4.3 Non-Solicitation.
During
his employment with the Company, and for a period of two (2) years following
the
termination of such employment, Executive will not, either directly or through
others, solicit or attempt to solicit any employee of the Group, or any
consultant or independent contractor who performs forty (40) or more hours
per
month of services for the Group, with whom Executive came in contact during
his
employment with the Company, to terminate his or her relationship with the
Group
to become an employee, consultant, or independent contractor to or for any
other
person or entity.
5. Other
Agreements.
Executive
represents and warrants that his employment by the Company will not conflict
with or be constrained by any prior agreement or relationship with any third
party. Executive represents and warrants that he will not disclose to the
Company or use on behalf of the Company any confidential information governed
by
any agreement with any third party except in accordance with a written agreement
between the Company and any such third party. During Executive’s employment by
the Company, Executive may use, in the performance of his duties, all
information generally known and used by persons with training and experience
comparable to his own and all information that is common knowledge in the
industry or otherwise legally in the public domain.
6. Term;
Termination Of Employment.
6.1 Term.
Unless
terminated earlier, this Agreement will terminate on the second anniversary
of
the Effective Date (“Term”).
6.2 At-Will
Employment.
Executive’s relationship with the Company is at will. Both Executive and the
Company shall have the right to terminate Executive’s employment with the
Company at any time, with or without Cause (as defined below) and with or
without notice.
6.3 Termination
by Company for Cause. If
the
Company terminates Executive’s employment at any time for Cause (as defined
below), Executive’s salary shall cease on the date of termination and Executive
shall not be entitled to severance pay, pay in lieu of notice, accelerated
vesting of his Option, or any other compensation other than payment of accrued
salary and such other benefits as expressly required in such event by applicable
law or the terms of applicable benefit plans. All stock and stock options held
by Executive shall
cease vesting as of the date of termination and shall be exercisable thereafter
only pursuant to the terms of the Company’s applicable stock option plans and
the corresponding stock award agreements. For
purposes of this Agreement, “Cause” shall mean, in the reasonable determination
of the Board of Directors of Zindart (the “Board”): (i) Executive’s
conviction of any felony, or any crime involving moral turpitude or dishonesty;
(ii) Executive’s participation in any fraud against Corgi and/or the Group;
(iii) Executive’s breach of any duties to, or agreements with, Corgi and/or
the Group; (iv) Executive’s unauthorized disclosure of any trade secrets or
confidential information of the Group; (v) Executive’s breach of this
Agreement or his Proprietary Information Agreement; or (vi) Executive’s willful
and continued failure to perform the duties and responsibilities of his position
after receiving a written demand for performance from the Board that describes
the basis for the demand and provides Executive with thirty (30) days to cure
the stated deficiencies.

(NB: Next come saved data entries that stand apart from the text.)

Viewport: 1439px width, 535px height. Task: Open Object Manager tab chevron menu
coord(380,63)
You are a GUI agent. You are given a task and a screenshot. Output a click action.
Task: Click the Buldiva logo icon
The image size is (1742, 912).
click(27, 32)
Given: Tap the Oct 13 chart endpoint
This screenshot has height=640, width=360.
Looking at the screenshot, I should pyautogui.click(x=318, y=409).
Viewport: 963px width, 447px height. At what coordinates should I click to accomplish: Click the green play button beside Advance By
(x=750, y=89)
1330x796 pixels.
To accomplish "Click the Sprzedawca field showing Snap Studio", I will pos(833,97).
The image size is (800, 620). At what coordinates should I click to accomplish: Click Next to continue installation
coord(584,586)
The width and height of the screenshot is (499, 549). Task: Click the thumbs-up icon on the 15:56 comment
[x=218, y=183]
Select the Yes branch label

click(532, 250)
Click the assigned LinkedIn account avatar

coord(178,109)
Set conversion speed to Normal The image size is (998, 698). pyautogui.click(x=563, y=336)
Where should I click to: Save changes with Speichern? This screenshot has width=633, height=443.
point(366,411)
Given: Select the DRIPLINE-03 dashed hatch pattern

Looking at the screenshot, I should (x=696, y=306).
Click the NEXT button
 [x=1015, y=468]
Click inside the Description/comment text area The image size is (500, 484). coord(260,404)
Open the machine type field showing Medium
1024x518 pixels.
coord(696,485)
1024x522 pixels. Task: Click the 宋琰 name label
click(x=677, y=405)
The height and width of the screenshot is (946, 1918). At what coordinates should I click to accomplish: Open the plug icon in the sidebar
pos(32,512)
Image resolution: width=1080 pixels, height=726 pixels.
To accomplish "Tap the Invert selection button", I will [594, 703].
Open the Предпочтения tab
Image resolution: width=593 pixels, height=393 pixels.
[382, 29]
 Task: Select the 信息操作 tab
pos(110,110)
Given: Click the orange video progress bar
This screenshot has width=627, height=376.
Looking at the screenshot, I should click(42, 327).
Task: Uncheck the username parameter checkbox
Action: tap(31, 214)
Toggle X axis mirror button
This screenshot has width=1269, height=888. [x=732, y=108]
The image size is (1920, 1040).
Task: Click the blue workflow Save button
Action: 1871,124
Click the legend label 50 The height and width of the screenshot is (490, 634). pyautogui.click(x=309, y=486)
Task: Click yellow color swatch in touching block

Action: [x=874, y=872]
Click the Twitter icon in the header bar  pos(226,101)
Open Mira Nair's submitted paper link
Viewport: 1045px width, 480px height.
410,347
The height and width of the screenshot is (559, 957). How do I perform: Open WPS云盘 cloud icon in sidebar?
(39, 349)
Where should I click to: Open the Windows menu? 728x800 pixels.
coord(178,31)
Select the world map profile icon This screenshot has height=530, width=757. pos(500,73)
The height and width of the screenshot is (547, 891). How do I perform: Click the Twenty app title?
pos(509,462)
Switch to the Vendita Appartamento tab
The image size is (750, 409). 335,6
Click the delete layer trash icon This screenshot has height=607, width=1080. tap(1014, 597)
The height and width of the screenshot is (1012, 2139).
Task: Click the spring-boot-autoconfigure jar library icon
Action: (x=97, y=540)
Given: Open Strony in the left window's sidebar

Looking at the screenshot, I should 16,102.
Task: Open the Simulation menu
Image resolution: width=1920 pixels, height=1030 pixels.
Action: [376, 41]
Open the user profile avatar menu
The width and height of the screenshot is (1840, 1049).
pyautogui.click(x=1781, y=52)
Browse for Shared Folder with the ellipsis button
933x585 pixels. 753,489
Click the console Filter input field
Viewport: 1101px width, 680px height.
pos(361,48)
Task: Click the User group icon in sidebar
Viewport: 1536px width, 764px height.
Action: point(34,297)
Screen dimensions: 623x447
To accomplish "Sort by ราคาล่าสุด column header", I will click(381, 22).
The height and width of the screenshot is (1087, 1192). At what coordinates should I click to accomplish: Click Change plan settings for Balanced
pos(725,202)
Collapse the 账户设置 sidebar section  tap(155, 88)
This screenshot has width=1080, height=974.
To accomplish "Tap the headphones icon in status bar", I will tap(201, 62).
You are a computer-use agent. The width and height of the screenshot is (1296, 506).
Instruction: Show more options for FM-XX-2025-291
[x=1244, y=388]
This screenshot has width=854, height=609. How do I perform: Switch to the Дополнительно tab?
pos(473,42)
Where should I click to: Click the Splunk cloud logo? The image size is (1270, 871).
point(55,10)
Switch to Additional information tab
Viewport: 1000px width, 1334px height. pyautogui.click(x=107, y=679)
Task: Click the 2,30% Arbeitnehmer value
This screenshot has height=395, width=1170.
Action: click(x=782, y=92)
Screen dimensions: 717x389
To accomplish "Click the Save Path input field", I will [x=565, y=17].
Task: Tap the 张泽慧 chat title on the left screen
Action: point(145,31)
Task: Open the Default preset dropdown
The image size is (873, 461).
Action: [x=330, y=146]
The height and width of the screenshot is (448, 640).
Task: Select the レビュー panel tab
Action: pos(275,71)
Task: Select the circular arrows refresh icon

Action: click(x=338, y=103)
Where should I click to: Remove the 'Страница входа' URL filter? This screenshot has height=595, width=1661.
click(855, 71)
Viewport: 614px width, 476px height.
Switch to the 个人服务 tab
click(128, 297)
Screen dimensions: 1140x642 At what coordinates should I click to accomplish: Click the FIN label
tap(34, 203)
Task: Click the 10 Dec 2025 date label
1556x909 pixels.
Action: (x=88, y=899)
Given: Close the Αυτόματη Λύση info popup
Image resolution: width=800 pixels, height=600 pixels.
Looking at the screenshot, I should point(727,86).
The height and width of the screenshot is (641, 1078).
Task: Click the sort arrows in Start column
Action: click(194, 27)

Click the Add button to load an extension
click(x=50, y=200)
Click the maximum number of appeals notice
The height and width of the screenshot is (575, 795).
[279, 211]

Executive’s physical or mental disability or death
shall not constitute Cause hereunder.
6.4 Termination
Without Cause. If
the
Company terminates Executive’s employment at any time prior to the end of the
Term, without Cause, Executive shall be entitled, as his sole and exclusive
severance benefit, to immediate vesting of any and all unvested portion of
the
Option.
6.5 Executive’s
Voluntary Resignation. Executive
may voluntarily terminate his employment with the Company at any time, for
any
reason or for no reason, upon three (3) months’ written notice of termination.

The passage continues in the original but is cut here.